» **PROBLEM TO SOLVE**
Write out the stretch of lines below that begins at the line with "489x405 pixels. How" and ends at the line with "The image size is (1280, 758).", including both, exactly as given and nothing more.

━━━ AVAILABLE DATA ━━━

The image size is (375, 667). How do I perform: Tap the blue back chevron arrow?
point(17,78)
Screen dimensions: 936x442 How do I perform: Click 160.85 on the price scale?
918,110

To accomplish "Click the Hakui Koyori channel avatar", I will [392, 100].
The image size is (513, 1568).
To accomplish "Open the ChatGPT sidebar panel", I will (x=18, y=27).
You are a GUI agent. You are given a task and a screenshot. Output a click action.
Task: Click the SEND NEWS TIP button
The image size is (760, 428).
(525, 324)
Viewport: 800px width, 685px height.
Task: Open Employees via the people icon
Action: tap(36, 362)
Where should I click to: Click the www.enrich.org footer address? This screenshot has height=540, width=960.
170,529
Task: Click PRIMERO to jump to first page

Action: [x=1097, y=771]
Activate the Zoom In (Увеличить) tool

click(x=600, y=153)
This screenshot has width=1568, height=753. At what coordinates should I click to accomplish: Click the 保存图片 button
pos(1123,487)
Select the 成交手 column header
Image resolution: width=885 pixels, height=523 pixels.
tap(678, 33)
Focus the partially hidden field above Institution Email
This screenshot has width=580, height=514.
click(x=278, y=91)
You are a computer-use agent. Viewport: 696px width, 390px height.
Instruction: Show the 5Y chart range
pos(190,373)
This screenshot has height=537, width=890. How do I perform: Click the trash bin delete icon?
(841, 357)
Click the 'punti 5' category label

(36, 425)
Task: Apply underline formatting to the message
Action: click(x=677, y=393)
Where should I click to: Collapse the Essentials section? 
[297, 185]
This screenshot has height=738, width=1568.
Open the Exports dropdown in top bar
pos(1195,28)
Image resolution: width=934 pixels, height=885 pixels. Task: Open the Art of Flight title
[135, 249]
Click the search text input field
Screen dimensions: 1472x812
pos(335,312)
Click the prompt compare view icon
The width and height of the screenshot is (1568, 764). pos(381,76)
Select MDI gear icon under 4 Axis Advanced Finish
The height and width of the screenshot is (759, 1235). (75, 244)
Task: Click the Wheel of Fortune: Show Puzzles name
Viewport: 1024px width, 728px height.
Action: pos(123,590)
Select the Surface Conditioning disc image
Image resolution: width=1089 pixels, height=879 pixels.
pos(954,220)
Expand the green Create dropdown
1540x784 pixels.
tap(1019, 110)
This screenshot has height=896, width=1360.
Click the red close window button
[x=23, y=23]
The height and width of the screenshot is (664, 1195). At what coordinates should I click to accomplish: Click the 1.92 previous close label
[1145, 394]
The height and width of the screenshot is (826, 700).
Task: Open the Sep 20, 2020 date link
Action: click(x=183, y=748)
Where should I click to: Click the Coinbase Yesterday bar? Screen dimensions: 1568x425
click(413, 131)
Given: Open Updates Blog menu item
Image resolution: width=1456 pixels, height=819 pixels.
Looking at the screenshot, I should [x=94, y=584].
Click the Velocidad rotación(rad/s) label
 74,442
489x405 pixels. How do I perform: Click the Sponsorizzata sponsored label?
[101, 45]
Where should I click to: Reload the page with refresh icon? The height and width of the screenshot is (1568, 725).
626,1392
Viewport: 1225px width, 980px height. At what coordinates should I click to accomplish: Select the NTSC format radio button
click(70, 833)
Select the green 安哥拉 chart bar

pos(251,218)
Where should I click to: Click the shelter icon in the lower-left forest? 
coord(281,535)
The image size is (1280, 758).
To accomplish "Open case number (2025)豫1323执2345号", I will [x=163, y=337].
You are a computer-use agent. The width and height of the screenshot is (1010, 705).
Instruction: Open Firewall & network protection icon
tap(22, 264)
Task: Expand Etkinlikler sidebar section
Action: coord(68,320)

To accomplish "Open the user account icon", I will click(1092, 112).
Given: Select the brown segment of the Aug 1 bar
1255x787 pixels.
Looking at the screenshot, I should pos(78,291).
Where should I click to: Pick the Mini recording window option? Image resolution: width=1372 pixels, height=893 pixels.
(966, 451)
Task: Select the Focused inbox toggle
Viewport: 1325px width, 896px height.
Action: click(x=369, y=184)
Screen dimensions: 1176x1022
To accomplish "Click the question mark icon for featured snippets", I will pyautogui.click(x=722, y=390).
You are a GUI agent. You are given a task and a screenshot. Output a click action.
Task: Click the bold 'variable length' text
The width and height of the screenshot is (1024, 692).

━━━

» **FINISHED TASK**
489x405 pixels. How do I perform: Click the Sponsorizzata sponsored label?
[101, 45]
Where should I click to: Reload the page with refresh icon? The height and width of the screenshot is (1568, 725).
626,1392
Viewport: 1225px width, 980px height. At what coordinates should I click to accomplish: Select the NTSC format radio button
click(70, 833)
Select the green 安哥拉 chart bar

pos(251,218)
Where should I click to: Click the shelter icon in the lower-left forest? 
coord(281,535)
The image size is (1280, 758).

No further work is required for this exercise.